En capítulos anteriores, Miranda se encuentra cara a cara con Santiago Urbano, el misterioso multimillonario chileno que desapareció hace una década. Es el año 2036 y el empresario parece estar detrás de un extraño complot, que incluye un golpe de Estado.
Miranda y Lanalhue, hija de Santiago, se dirigen a México, donde un tiburón gigante las espera....

-

Una novela por entregas de Francisco Ortega, autor de Logia.

megalodon

Capítulo 10: El punto medio

Capítulo 11

Megalodón

El megalodón vivió hace unos seis millones de años, durante el período geológico conocido como Mioceno. Habitó en todos los mares y océanos del planeta, que entonces eran algo más cálidos que en la actualidad. Es la bestia carnívora más grande y poderosa que ha existido en nuestro planeta, incluso más que el tiranosaurio rex, que el carnotauro o que el sobrevalorado liopleurodon ferox, que no eran tan terribles como pensaban los paleontólogos. El megalodón es básicamente un Tiburón Blanco gigante. De hecho, se supone que es idéntico a sus primos contemporáneos pero hasta tres veces más grande.

Me explico: el mayor tiburón blanco que ha sido identificado fue una hembra avistada en el golfo de México hacia fines del 2015 que medía de cabeza a cola casi ocho metros; pues en esa escala el megalodón debía de alcanzar los veinte metros, aunque hay algunos que estiman que pudo ser incluso más grande, entre veinticinco y treinta metros.

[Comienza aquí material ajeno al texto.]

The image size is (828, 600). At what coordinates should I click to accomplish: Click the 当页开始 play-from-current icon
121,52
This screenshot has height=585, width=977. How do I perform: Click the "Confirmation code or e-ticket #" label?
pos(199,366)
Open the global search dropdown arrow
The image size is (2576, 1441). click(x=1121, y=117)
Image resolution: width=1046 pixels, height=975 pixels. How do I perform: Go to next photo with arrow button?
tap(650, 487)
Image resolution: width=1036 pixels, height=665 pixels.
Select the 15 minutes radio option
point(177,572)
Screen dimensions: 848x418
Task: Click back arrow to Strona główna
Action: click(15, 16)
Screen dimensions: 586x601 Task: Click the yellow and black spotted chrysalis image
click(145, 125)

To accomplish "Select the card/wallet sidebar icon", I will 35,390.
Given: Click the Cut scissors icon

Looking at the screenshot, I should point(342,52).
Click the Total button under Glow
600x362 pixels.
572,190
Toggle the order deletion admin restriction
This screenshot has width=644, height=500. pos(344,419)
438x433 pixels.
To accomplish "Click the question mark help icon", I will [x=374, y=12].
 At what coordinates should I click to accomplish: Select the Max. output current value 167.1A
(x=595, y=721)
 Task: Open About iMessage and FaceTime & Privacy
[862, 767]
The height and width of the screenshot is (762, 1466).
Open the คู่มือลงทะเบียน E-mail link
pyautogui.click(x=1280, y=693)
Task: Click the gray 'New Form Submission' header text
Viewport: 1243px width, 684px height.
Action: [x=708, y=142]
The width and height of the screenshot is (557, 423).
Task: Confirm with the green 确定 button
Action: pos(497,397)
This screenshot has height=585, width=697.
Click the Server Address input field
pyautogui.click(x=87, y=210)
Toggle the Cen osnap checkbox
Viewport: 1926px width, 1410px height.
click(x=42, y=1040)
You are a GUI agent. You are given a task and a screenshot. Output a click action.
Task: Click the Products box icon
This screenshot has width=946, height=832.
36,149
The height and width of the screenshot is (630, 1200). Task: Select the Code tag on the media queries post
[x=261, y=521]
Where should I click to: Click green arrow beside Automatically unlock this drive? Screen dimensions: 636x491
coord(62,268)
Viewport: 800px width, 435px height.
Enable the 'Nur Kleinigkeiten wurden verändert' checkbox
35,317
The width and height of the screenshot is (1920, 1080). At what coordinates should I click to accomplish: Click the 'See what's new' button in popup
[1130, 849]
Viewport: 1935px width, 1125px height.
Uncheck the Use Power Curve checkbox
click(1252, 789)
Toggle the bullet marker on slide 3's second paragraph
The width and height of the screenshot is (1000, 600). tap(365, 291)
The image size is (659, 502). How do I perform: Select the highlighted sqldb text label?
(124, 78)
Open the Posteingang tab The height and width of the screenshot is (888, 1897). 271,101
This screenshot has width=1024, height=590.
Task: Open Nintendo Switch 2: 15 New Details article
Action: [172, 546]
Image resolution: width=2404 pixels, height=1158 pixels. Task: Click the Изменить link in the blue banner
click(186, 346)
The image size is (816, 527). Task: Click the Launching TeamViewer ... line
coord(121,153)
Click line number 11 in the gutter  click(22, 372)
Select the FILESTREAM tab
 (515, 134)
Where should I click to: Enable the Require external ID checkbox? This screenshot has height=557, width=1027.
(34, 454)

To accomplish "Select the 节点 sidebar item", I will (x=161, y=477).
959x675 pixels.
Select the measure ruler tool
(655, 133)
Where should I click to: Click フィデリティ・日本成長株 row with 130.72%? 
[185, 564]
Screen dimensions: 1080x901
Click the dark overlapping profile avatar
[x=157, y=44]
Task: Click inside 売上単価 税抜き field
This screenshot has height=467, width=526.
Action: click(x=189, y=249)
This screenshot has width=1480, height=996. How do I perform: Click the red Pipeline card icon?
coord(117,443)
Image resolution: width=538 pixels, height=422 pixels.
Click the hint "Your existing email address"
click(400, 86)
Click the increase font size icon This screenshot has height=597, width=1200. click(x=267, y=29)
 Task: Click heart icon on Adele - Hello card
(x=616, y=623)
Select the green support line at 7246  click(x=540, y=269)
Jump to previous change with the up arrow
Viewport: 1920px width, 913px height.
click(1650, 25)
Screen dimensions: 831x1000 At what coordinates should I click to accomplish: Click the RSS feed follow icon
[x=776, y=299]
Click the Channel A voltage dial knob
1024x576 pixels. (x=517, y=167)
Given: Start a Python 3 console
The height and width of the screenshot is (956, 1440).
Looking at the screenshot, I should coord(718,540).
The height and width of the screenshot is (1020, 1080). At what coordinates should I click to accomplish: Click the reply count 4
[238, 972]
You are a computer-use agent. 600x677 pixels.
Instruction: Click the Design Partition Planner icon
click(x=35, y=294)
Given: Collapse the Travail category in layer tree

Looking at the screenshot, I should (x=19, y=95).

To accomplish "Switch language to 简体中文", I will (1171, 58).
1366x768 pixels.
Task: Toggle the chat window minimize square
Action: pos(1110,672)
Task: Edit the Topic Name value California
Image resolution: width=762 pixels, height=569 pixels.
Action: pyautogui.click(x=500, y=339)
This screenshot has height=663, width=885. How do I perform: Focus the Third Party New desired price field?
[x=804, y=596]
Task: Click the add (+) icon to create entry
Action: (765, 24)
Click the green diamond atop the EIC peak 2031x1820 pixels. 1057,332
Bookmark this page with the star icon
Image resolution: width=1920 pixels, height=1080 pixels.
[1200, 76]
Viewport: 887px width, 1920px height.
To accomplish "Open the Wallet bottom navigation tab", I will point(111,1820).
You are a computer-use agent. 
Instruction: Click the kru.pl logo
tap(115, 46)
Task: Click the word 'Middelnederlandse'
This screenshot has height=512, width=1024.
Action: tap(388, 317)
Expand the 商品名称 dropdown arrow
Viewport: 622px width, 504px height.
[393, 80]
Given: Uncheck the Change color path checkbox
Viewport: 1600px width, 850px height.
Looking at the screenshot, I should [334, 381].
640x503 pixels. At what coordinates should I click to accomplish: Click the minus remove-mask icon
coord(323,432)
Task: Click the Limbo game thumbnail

En resumidas cuentas, la máquina asesina más perfecta diseñada por la naturaleza, una criatura que existía sólo para tres cosas: nadar, reproducirse y matar. Por supuesto estaba muy bien dotada para tal propósito: sus mandíbulas se abrían en un diámetro de seis metros con igual número de hileras, en las que se acomodaban doscientos setenta y seis dientes acerrados y afilados, algunos de los cuales se extendían hasta por veintidós centímetros, siendo los más grandes de la historia natural, de ahí su nombre que significa diente gigante.

Se alimentaba de prácticamente todo animal que nadaba en los océanos prehistóricos, siendo sus presas favoritas las ballenas. Y aunque no tenía enemigos, salvo individuos de su misma especie, podía verse complicado cuando era atacado en manada por los liviatan melvillei, unos cachalotes prehistóricos que lucían mandíbulas tan grandes y poderosas como las del supertiburón y que si bien eran más pequeños, sí resultaban más robustos y en grupo podían acabar con un megalodón.

Hay gente que cree que esta especie sobrevivió a la extinción masiva y al enfriamiento de las aguas, y existen testimonios de avistamientos de tiburones gigantes en el Pacífico, además de ataques nunca aclarados a ballenas, que aparecen en las playas con enormes mordidas. Lo cierto es que no tenemos pruebas reales de que los megalodones sigan con vida.

Excepto uno.

Tenoch Hecat tenía uno.

Es más: su conglomerado corporativo se llama Industrias Megalodón, como todos deben saber, con esa aleta azul nadando entre las dos palabras y formando la “eme” del nombre principal. Imagino que no necesito recordarles que Tenoch Hecat es el hombre más rico de México, el magnate verde del norte de América, el favorito de los defensores del medioambiente (que pasan lo del megalodón), la versión mexica de Santiago de Chile.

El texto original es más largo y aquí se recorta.